Natural gas and oil are expected to be central to the supermajors’ business strategy for decades to come, even as their investments in alternative energy escalate.

“Despite the attraction of renewables, the world can’t run on them alone and won’t be able to for some time,” BP plc Group CEO Bob Dudley said at the Oil & Money conference in London.

Dudley joined a roster of energy intelligentsia at the annual conference to discuss the transition in the global oil and gas markets.

“We’ve learned a lot of lessons over the years,” he said. “Our successes, and frankly more often our mistakes, have informed and shaped BP’s broader corporate strategy. Today we are focused on our dual mission of delivering the energy that the world needs while advancing the low carbon world that we all want.”

However, BP now is pursuing both in a different way than it once did.

Twenty years ago then-CEO John Browne, in a speech at Stanford University, acknowledged the threat of climate change and he committed BP to “real and meaningful action,” Dudley noted. “It was ground-breaking at the time, and it wasn’t just words. We put our money where our mouth was. We set a target to bring our own emissions down by 10% by 2010,” and the company hit the target nine years early.

BP also rolled out an alternative energy business and made several big investments, that among other things led to it becoming one of the largest wind farm operators in the United States. It also poured research money into solar, hydrogen, carbon capture/storage and biofuels.

The commitment was to make a difference -- and make a profit. BP anticipated governments would adopt policies to make low carbon energy more competitive. But that didn’t happen, Dudley noted.

“Then came the financial crash in 2007/2008 and a big change of focus for the world, from green energy to cheap energy. But we stuck with it. Although many of our original investments didn’t pan out, a couple did, and we continue to invest in them.”

Today, BP is considered the biggest renewables operator among the supermajors, including holdings in a U.S. wind farm portfolio and biofuels in Brazil.

“We continue to invest in those businesses and they’re profitable, but it’s fair to say they don’t as yet make a material difference to the bottom line.

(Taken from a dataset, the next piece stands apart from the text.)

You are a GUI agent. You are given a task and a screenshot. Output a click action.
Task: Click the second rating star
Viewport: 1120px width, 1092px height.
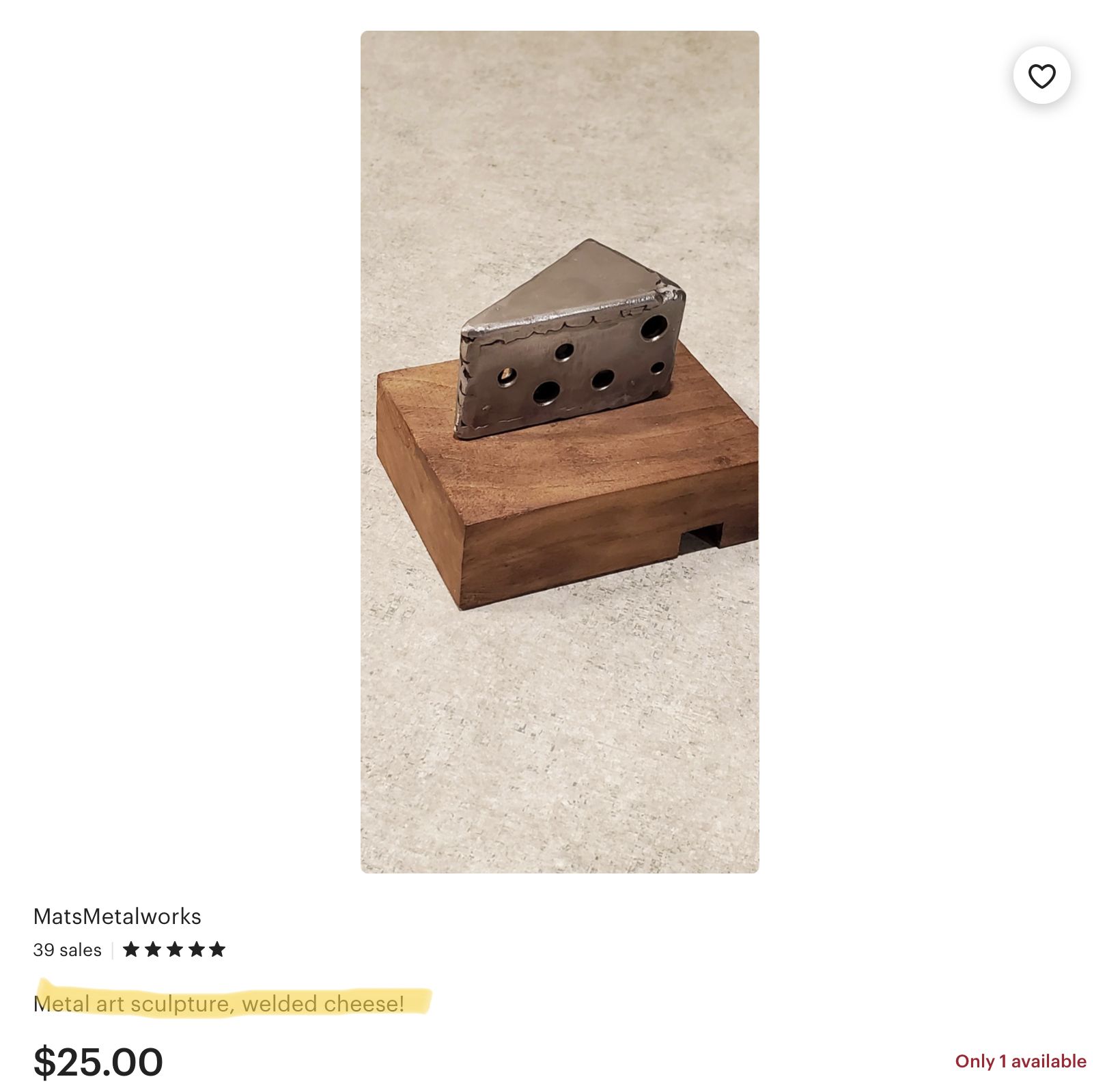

We’re making smarter, and in many cases, smaller bets, and making more of them across a wider range of technologies and business models.”

Two decades after Browne’s speech, said Dudley, the world again is paying attention to the climate challenge, as evidenced by the Paris agreement, reached by nearly 200 countries in late 2015.

“At the same time, we are just as committed to our traditional oil and gas business,” Dudley said. “Despite the attraction of renewables, the world can’t run on them alone at the moment, and won’t for some time. Of all the energy used by the world right now, 3% comes from renewables. That might go up anywhere between 10% and 30% or more in two decades’ time, depending on the speed of the transition.”

Even if it grows at the slowest predicted rate, renewables will penetrate the energy system “faster than any fuel in human history,” he said. That’s remarkable. So, renewables are clearly coming of age.”
Still, even with renewables growing on the aggressive forecast, the world likely will be looking elsewhere for almost two-thirds of its energy needs for the next 20 years, said the BP chief.

“Natural gas is another big lever for lowering greenhouse gas emissions -- provided that methane is controlled,” he said. “You only have to look at the situation in the U.S. where greenhouse gas emissions are back down to where they were in the 1990’s.

“As you well know, that’s largely because the shale revolution has produced abundant, cheaper gas, which has been displacing coal in the American energy mix.”

BP has been making a strategic shift too, as six of its seven major upstream projects coming onstream this year are natural gas-weighted. Another eight gas projects are planned by 2020.

Society’s goal, he said, is to limit the Earth’s warming to below 2C. “This shouldn’t be about a race to renewables alone; it’s about a race to lower greenhouse gas emissions. That’s a big lesson we’ve learned over the last 20 years.”

Total SA CEO Patrick Pouyanne, also speaking at the conference, also cited the need to build more alternative energy projects while advancing oil and gas efficiencies.

“Today we are considered as an industry of the past by some people, but it’s not an industry of the past at all,” Pouyanne said. “Many wish for a quick revolutionary role reversal between the oil and gas industry and renewables, but an ideological approach could bring great economic and social damage.”

Statoil ASA CEO Eldar Saetre also predicted in an interview at the conference that fossil fuel consumption would decline, but ever so slowly. Statoil recently began operating with partner Masdar the Hywind Scotland project, the world's first floating wind farm. The 30 MW wind farm, operated by Statoil, will provide electricity for about 20,000 households in Scotland.

However, even with the breakthrough project, oil and gas, Saetre said, “will definitely be around for a long time.”